Un enfant de moins de 18 ans est juridiquement incapable : il ne peut prendre seul aucune décision patrimoniale importante. En matière successorale, ses représentants légaux (parents ou tuteur) agissent en son nom, mais toute décision engageant durablement son patrimoine — accepter ou refuser une succession, céder des parts sociales, renoncer à un droit — est soumise à l’autorisation préalable du juge des tutelles du tribunal judiciaire. Cette règle est protectrice : une entreprise peut porter des dettes importantes, et l’enfant ne doit pas en hériter sans filet de sécurité

B. Les options successorales

Face à une succession, les représentants légaux du mineur disposent de trois options, chacune avec des effets distincts :

  • Acceptation pure et simple (Art. 768 et s. C. civ.) : le mineur hérite de l’ensemble de l’actif mais aussi de toutes les dettes du défunt. Cette option nécessite l’autorisation du juge des tutelles dès lors que le passif est susceptible d’excéder l’actif.
  • Acceptation à concurrence de l’actif net (Art. 787 C. civ.) : le mineur ne peut être tenu des dettes qu’à hauteur de ce qu’il reçoit effectivement. C’est l’option recommandée en présence d’une entreprise, car elle neutralise le risque de dette résiduelle.
  • Renonciation à la succession (Art. 804 et s. C. civ.) : le mineur ne reçoit rien et n’est tenu d’aucune dette. Elle requiert également l’autorisation du juge.
C. Gérer les parts sociales

Lorsque le mineur accepte la succession et devient ainsi associé, il ne peut exercer ses droits lui-même. Ses représentants légaux votent en assemblée à sa place. Mais tout acte dépassant la gestion courante — cession des parts, participation à une augmentation de capital, approbation d’une fusion ou d’une dissolution — doit être autorisé par le juge des tutelles. Par ailleurs, les clauses d’agrément prévues dans les statuts s’appliquent pleinement aux héritiers mineurs : la société peut donc refuser leur entrée au capital et doit alors les indemniser.

Conclusion

Deux mécanismes complémentaires peuvent structurer la réponse juridique au décès du dirigeant : le mandataire judiciaire sécurise la survie opérationnelle de l’entreprise dans l’immédiat, tandis que le juge des tutelles protège à moyen terme les intérêts patrimoniaux des enfants héritiers. Dans les deux cas, la rapidité d’action est déterminante.

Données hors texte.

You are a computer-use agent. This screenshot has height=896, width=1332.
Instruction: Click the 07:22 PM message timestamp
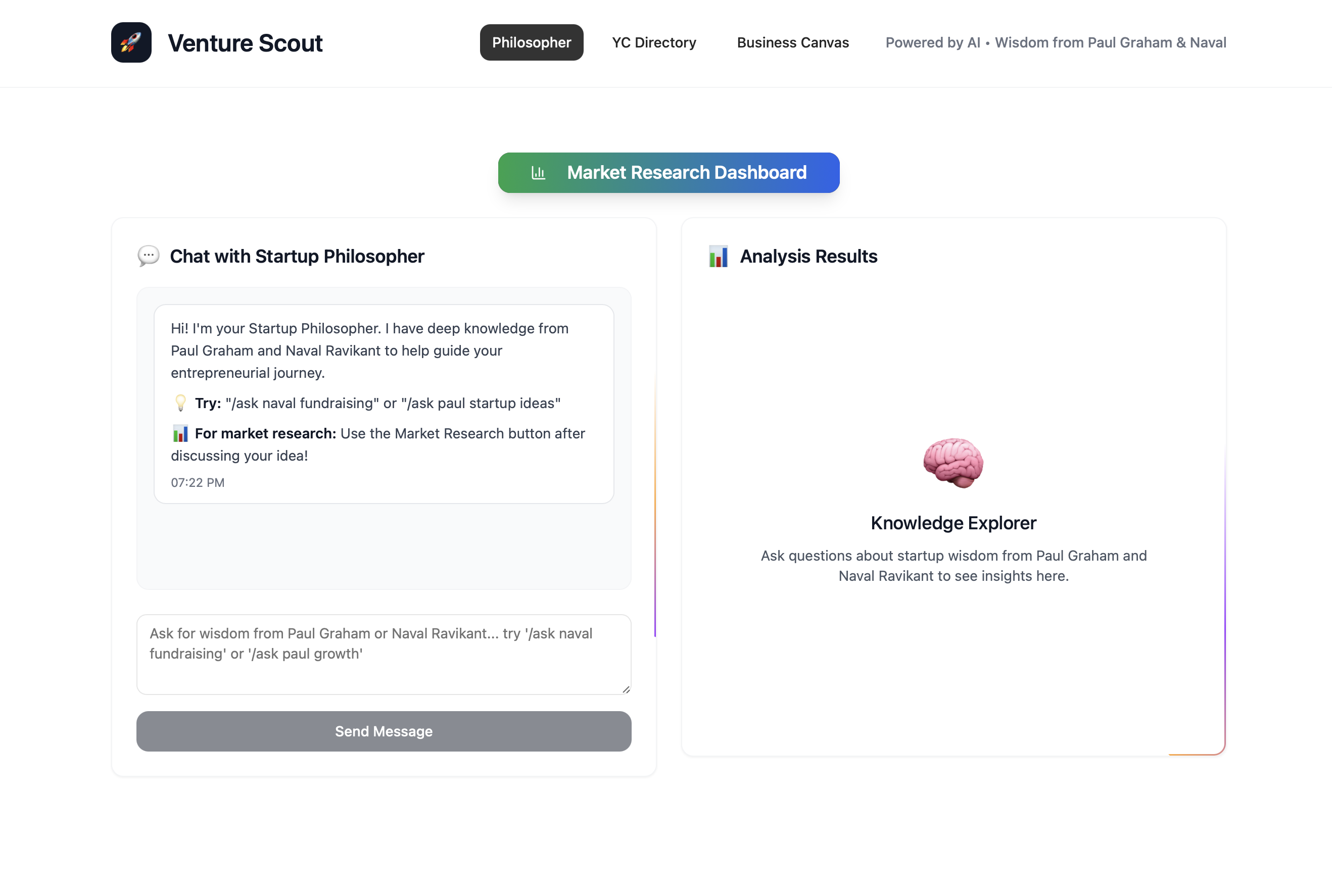point(197,483)
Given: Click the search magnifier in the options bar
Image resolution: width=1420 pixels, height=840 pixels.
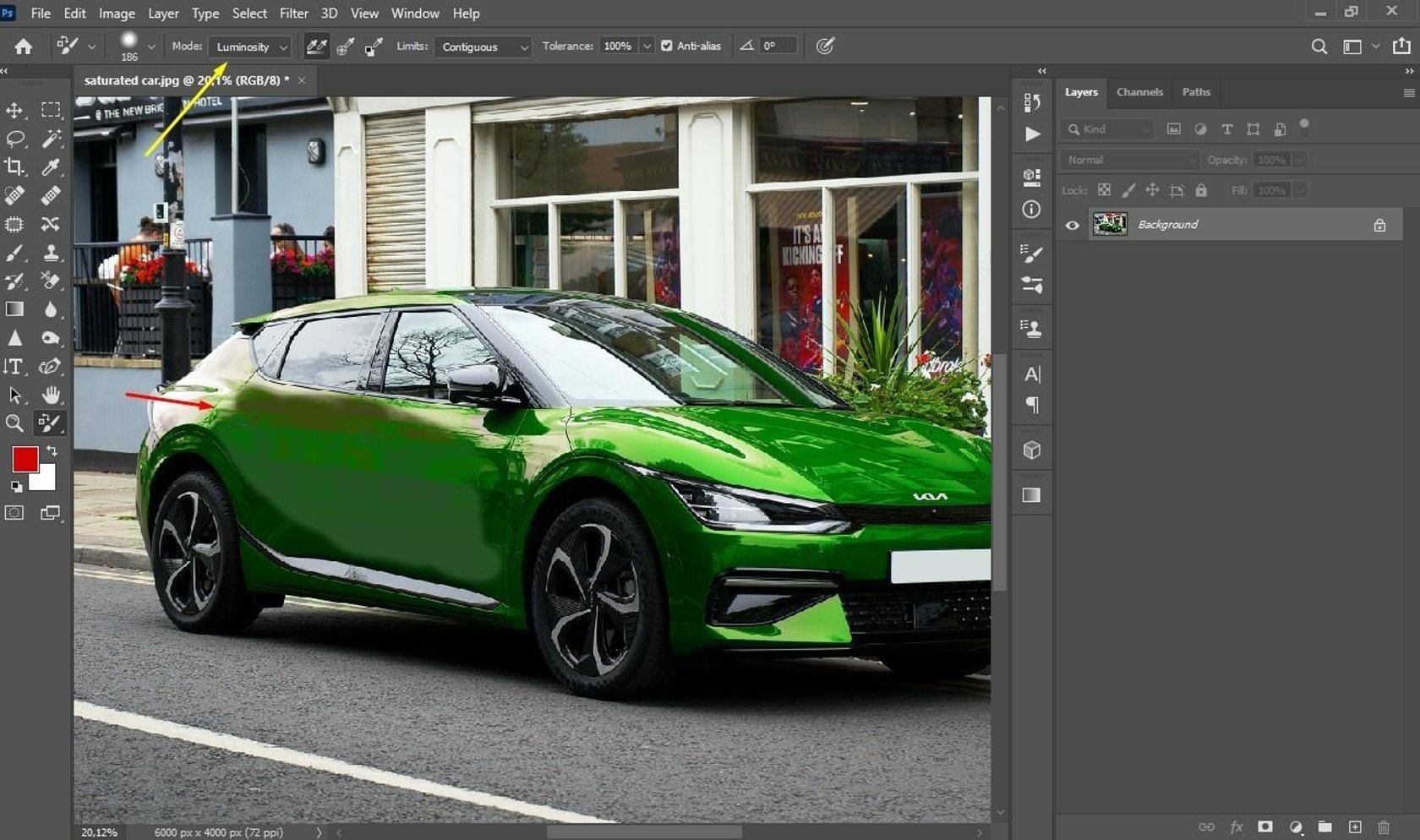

Il convient toutefois de rappeler que ces situations peuvent être largement anticipées et évitées : la désignation d’un dirigeant à effet différé permet d’assurer une continuité de gouvernance sans recours au juge, tandis que la constitution d’un mandat à effet posthume organise en amont la gestion du patrimoine du défunt et permet d’agir sur d’autres facteurs patrimoniaux (choix des bénéficiaires, régime matrimonial, etc.). Ces outils, abordés dans la précédente note, constituent la première ligne de défense face à ces risques.